On 12 May, the National Water Resource Commission (NWRC) approved a US$412 million plan to combat drought and floods as well as improve drainage and water quality in Thailand’s main interprovincial canal – the Klong Prem Prachakorn.
Thai media reported that the plan will be sent to the cabinet for final approval. While rainfall in Thailand is expected to be five to 10 percent lower than usual over the next two months, the Office of National Water Resources (ONWR) is keeping a close eye on weather reports.
Climate change is forecasted to hit Bangkok, as well as the other Southeast Asian megacities of Jakarta and Manila, hardest. The 2017 Global Climate Risk Index by non-governmental organisation, Germanwatch has ranked Thailand in the top 10 countries most affected by climate change over the last two decades.
Newly added to the index, Thailand landed on the list after the 2011 flood event, which cost the nation US$46 billion in repairs and rehabilitation. US$8 billion was spent on Bangkok alone. More than 800 deaths were recorded and 13 million people were affected by the flooding.

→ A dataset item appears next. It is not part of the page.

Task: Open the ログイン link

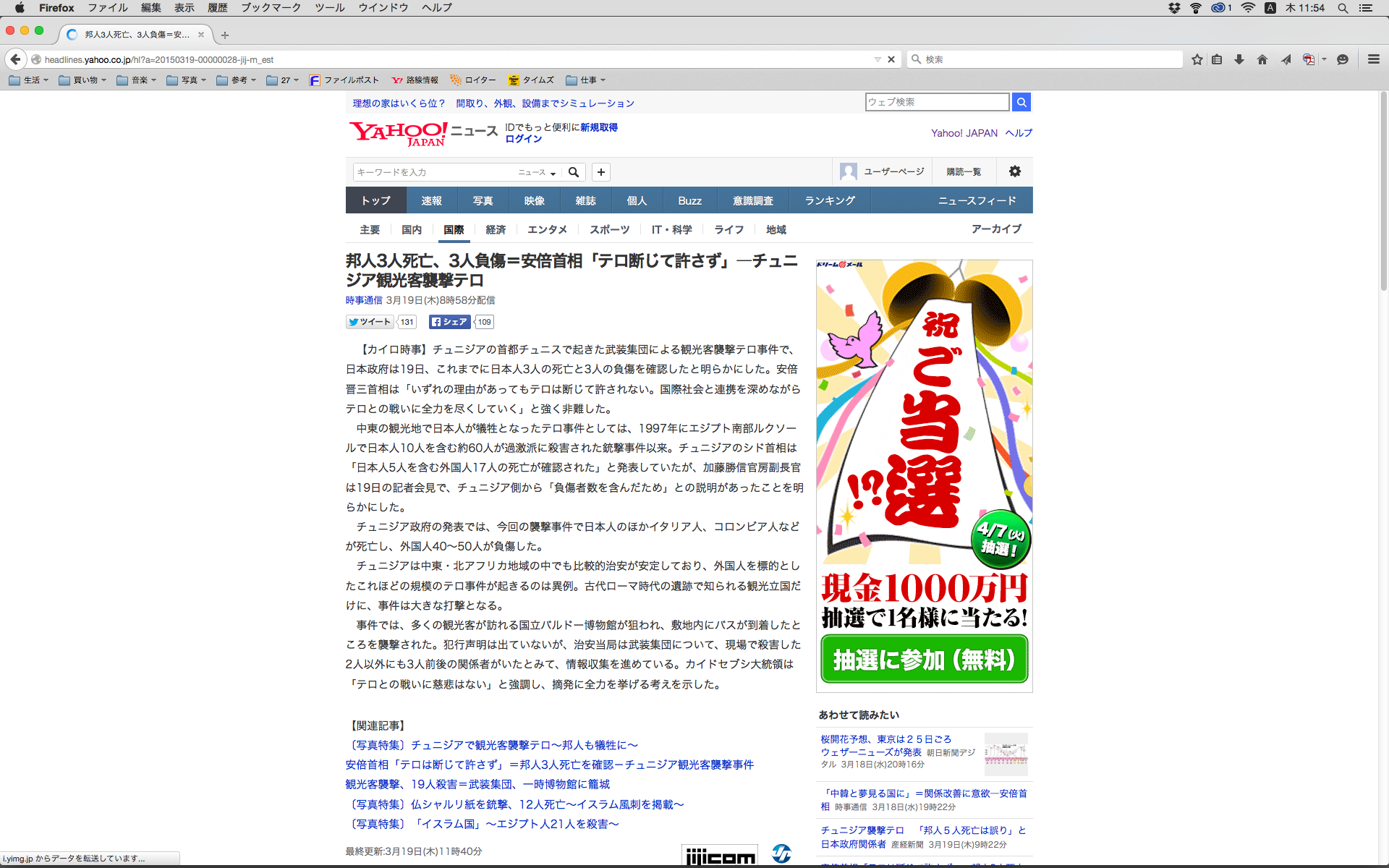Action: point(523,139)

In a case study on Bangkok assuming the scenario of a four-degree Celsius temperature increase, without adaptation measures, the city is predicted to experience severe flooding. Under these assumptions, the city is expected to experience around 40 percent inundation by an extreme rainfall event and 15 centimetres (cm) sea-level rise (SLR) by 2030. A further expansion of the prediction showed 70 percent inundation and 88 cm SLR by 2080.

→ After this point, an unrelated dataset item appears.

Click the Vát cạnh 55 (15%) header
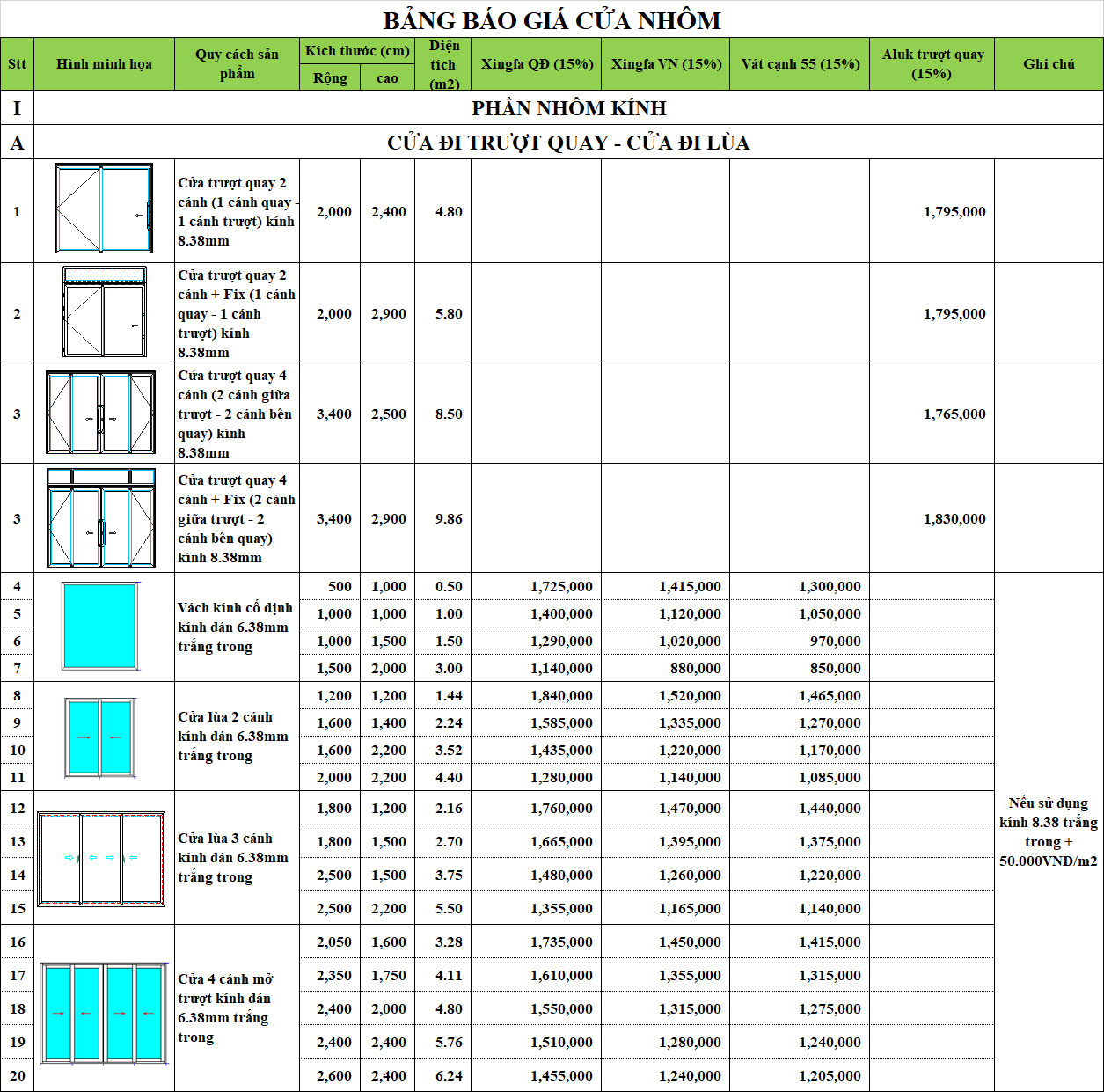Viewport: 1104px width, 1092px height. coord(800,64)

While adapting to climate change is key to maintaining and improving Bangkok’s liveability by reducing the occurrence of urban flooding, other non-climate-related factors such as the issue of land subsidence can be more important. Bangkok, along with Venice and New Orleans, are three cities which are sinking 10 times faster than the rising sea level. According to some estimates, parts of Bangkok are sinking by two centimetres annually. For some parts of the city that are now only half a metre above sea level, these estimates are very worrying.
Built on soft clay
The city of Bangkok was developed on a marshy stretch of land in the Chao Phraya delta to accommodate a new capital after the fall of Ayutthaya to the Burmese Empire in the 18th century. It is built on highly compressible layers of soft clay. The sinking of the city is mostly driven by the sheer weight of the built-up urbanisation, as well as uncontrolled groundwater extraction.
A World Bank report entitled ‘Climate Risks and Adaptation in Asian Coastal Megacities’ identified Bangkok – as well as Vietnam’s Ho Chi Minh City – as having experienced nearly a two-fold increase in damage costs between 2008 and 2050 due to land subsidence. It is predicted that almost 70 percent of the increase in flooding costs in 2050 for Bangkok will be due to land subsidence.

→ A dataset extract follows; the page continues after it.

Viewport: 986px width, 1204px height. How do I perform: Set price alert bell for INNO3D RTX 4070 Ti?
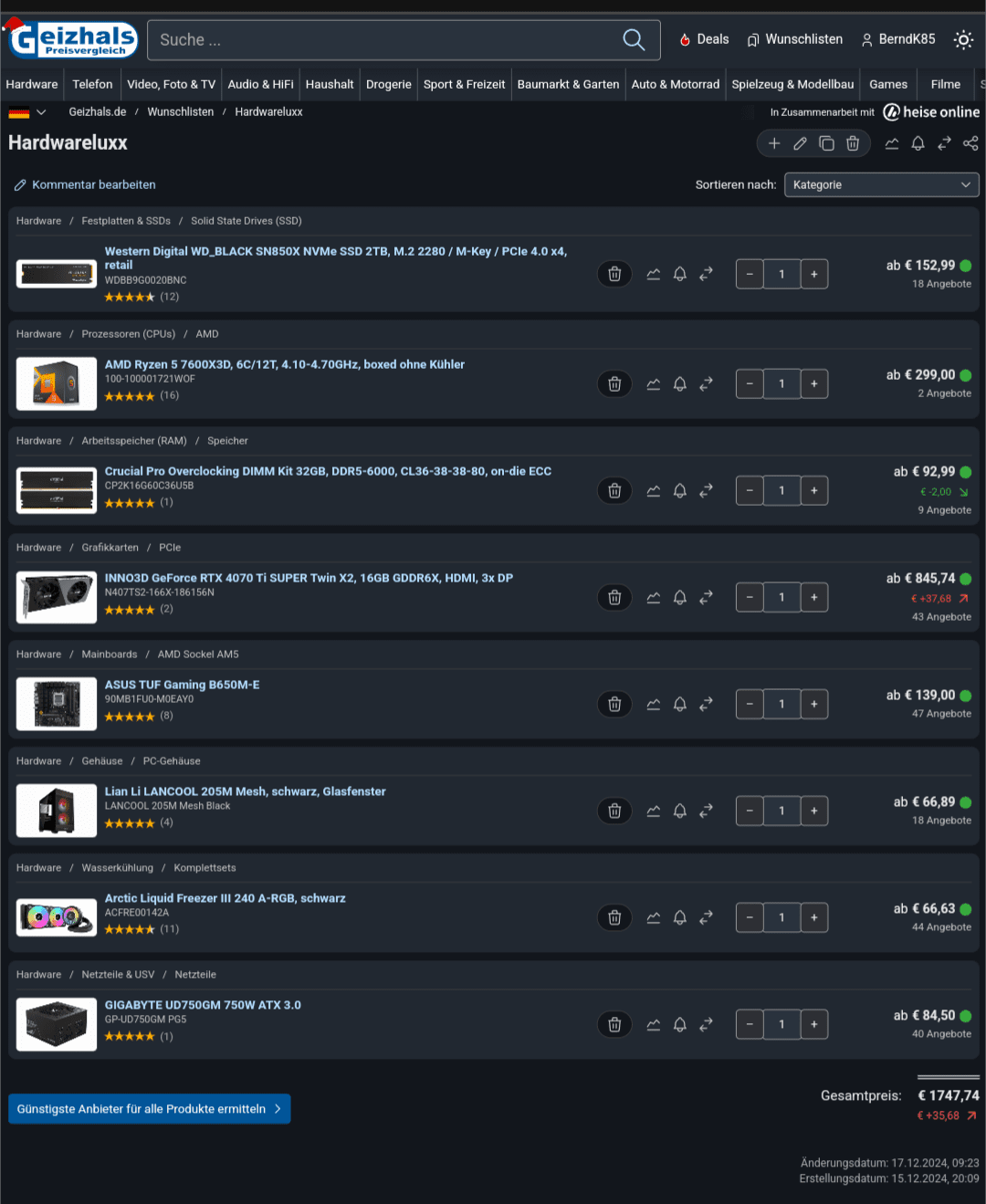(x=680, y=597)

Between climate change and land subsidence, the Thai National Reform Council predicts that the city of Bangkok could be under water in less than 15 years. For an urban agglomeration such as Bangkok, where the nation’s millions build and rely on for work and life, the challenge of increasingly severe urban flooding will have untold impacts beyond its geographical boundaries.
Governments need to stop sidestepping the issue and urgently assess the driver of land subsidence in Bangkok. Without effective action to mitigate the issue, the impacts of climate change will only be magnified further.